After surgery, the patient was admitted to the resuscitation unit for 2 hours and then to the hospital ward for 25 days. A second operation was necessary due to partial necrosis of a small area of the wound of the left lymphadenectomy incision and the loss of approximately 25% of the skin graft used for the perineo-inguino-pubic closure.
During hospital admission, the usual postoperative medical treatment was administered and no blood transfusion was necessary. The patient remained catheterised since the operation and was discharged from hospital with the catheter, which he kept for a further month at home.

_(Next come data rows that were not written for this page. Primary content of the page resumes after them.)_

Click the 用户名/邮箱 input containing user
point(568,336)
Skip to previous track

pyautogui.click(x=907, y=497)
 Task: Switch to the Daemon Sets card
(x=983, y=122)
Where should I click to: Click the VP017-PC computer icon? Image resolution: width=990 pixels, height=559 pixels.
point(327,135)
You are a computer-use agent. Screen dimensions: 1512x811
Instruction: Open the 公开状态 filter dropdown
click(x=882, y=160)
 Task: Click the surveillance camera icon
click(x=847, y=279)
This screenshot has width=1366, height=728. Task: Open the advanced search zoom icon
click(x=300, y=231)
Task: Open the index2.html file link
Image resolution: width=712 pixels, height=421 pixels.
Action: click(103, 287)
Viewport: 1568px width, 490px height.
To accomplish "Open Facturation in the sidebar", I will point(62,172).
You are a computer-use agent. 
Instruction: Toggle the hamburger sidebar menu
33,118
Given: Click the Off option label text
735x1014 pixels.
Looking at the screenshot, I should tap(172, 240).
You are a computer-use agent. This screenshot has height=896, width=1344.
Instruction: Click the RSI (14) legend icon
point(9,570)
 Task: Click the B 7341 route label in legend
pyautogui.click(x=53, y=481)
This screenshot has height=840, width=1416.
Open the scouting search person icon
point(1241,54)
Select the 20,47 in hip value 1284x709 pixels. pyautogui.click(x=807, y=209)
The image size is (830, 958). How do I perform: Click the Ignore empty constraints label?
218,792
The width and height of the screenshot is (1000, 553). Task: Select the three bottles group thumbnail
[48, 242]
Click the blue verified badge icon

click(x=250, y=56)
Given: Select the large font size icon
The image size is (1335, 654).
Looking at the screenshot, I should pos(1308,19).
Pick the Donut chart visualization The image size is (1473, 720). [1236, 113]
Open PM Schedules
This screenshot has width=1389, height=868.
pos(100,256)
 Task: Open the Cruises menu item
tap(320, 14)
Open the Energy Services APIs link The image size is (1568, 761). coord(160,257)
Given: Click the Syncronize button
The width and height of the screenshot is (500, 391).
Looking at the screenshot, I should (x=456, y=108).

As a result of the operation, a small stump was left with a hole in the perineal region, where the urethra ends and through which urination takes place. Despite having been explained to the patient the different types of surgical procedures available for penile reconstruction (5), with their advantages and disadvantages, he has always refused to undergo reconstructive surgery.
As a consequence of emasculinisation, he developed hypergonadotropic hypogonadism, which is why he has been treated with testosterone since the operation (12 years to the present).
On the other hand, as it is a benign tumour, no postoperative medical treatment of any kind has been carried out, nor radio or chemotherapy as they are not indicated.